17 octobre la mémoire en partage

 17 octobre 61

La mémoire en partage

 La répression policière du 17 octobre 1961 s’apparenta bel et bien à un massacre colonial en plein cœur de Paris. Nous avons été nombreux à raconter « ce jour gris, la misère des bidonvilles armée de dignité́, trente mille manifestants désarmés. Et la pluie, la haine, la violence… Des dizaines d’ouvriers algériens frappés, noyés, engloutis dans ce fleuve devenu amnésique »[1].

Dans les années quatre-vingt, les militants antiracistes eurent à cœur de faire connaitre cette page oubliée de notre histoire en s’inscrivant dans une chaine de transmission qui rendait hommage aux combats passés. Car dès le lendemain du drame, des journalistes, des photographes, des historiens, des parlementaires et même des policiers républicains, tous citoyens épris de justice, avaient dénoncé cette effroyable et sanguinaire répression policière. Contrairement à une idée reçue, cette journée du 17 octobre 1961 avait été racontée mais le silence et les mensonges de l’Etat avaient très vite recouvert l’événement qui sera occulté pendant plus d’un quart de siècle. Cette journée fut portée disparue en même temps que les centaines de morts algériens. Et dans cette amnésie collective ne surnageait que le souvenir, devenu écran, du 8 février 1962, date de la répression, à peine quatre mois plus tard, de la manifestation contre l’OAS organisée par le Parti communiste où huit Français perdirent la vie au métro Charonne.
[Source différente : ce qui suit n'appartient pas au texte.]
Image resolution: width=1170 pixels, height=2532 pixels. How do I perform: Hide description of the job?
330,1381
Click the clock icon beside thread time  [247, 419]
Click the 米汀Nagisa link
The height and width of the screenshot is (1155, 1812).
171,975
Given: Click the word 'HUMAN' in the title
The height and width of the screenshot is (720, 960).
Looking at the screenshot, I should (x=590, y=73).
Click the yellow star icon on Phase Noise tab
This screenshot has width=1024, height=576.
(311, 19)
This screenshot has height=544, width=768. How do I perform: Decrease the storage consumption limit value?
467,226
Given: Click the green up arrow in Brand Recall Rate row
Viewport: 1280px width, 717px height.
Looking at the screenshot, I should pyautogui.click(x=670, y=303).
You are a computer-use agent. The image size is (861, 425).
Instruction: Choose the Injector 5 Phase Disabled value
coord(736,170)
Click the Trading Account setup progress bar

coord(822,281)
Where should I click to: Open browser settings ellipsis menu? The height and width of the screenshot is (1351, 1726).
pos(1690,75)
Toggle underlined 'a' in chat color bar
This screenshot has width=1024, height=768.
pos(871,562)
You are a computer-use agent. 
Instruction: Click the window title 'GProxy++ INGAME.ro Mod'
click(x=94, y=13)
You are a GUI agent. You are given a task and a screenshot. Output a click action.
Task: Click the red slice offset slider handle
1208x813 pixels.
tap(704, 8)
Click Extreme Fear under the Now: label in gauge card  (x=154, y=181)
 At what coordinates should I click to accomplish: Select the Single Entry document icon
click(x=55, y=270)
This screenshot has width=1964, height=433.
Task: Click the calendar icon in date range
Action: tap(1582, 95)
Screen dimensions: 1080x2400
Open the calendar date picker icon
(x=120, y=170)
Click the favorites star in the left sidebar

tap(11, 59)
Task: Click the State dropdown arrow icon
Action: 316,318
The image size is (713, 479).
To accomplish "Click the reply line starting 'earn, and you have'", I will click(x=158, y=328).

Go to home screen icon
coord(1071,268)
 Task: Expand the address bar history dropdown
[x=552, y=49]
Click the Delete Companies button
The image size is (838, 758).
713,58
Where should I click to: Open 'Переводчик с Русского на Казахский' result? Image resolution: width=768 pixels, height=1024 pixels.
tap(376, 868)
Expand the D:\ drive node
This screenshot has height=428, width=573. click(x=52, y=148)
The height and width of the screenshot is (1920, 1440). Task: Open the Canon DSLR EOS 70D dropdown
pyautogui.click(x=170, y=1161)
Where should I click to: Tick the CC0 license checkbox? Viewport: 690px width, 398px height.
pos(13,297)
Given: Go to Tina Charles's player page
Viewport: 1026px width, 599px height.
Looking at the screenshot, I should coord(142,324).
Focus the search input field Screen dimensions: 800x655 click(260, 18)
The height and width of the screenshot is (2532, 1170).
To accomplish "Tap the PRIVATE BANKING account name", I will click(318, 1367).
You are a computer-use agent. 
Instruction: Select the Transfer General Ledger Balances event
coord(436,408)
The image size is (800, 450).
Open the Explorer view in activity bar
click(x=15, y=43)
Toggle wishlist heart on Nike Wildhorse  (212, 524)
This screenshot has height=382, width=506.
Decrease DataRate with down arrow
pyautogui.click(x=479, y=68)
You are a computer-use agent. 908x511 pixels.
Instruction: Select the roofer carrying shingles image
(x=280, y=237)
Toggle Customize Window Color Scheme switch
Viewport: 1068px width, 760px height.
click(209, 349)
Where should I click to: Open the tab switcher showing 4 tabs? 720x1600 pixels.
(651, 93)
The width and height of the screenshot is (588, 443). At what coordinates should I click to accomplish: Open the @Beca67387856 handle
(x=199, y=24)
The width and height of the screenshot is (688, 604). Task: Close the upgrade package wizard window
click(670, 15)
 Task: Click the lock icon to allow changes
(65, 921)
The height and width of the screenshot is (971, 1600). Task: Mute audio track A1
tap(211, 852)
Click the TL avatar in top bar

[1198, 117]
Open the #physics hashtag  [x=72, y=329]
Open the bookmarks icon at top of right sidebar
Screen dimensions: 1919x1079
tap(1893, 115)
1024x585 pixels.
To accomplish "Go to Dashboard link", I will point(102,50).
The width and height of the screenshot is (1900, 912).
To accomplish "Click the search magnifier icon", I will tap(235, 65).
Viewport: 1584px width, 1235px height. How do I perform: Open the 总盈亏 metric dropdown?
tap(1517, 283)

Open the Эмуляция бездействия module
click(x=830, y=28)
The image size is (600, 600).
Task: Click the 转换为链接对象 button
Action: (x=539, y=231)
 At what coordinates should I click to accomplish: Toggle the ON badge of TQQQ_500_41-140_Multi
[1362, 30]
Les luttes antiracistes des années 80 et l’émergence d’une jeunesse issue de l’immigration algérienne exigeant la fraternité et réclamant, dans le même temps, sa part de passé et son droit à l’avenir allaient bouleverser les choses et permettre à une mémoire clandestine et familiale de rejoindre l’Histoire.

Une histoire que nous voulions en partage.

Une reconnaissance officielle, aussi tardive que bienvenue, comme la pose d’une plaque commémorative à Paris en 2001 sous Bertrand Delanoé et le discours du président Hollande en 2012 furent d’abord le fruit de ce travail militant. Comme toujours.

Pourtant la date du 17 octobre 61 demeure encore aujourd’hui le lieu d’un enjeu mémoriel. Dans les années 2000 alors même que la connaissance de ce massacre était enfin partagée, un discours identitaire tenta de s’emparer de ce jour noir pour le ramener dans le giron d’une martyrologie exclusive. Ils n’étaient pas si nombreux mais crièrent le plus fort et entreprirent une nouvelle occultation ; celle des combats passés, sous le signe de la fraternité.

Il fallut pour cela gommer des noms et, à travers eux, les engagements de celles et ceux, militants ouvriers et anticolonialistes, qui furent impliqués de longue date dans le travail de reconnaissance et dans le refus de l’oubli. Les passerelles mémorielles qui avaient fait dialoguer ensemble les souffrances des opprimés furent ainsi escamotées.

Car parmi les militants de la mémoire, il y eut aussi ces rescapés de la Shoah ; l’historien Pierre Vidal-Naquet qui, le premier, employa le mot « pogrom » à propos du 17 octobre, le réalisateur Jacques Panijel, auteur du documentaire censuré « Octobre à Paris », seul survivant d’une famille juive exterminée, tout comme les photographes Élie Kagan et Georges Azenstarck qui montrèrent au monde les images de cette nuit sanglante. Ces témoins inquiets, armés d’une vigilance insomniaque étaient hantés par la mémoire de leurs disparus et par l’expérience amère de l’abandon du monde, un abandon qu’il n’était pas question, pour eux, de reconduire. « J’ai, pour les policiers pogromistes des ratonnades d’octobre 1961, une haine farouche et juive. » écrivait Pierre Goldman dans Souvenirs obscurs d’un juif polonais né en France.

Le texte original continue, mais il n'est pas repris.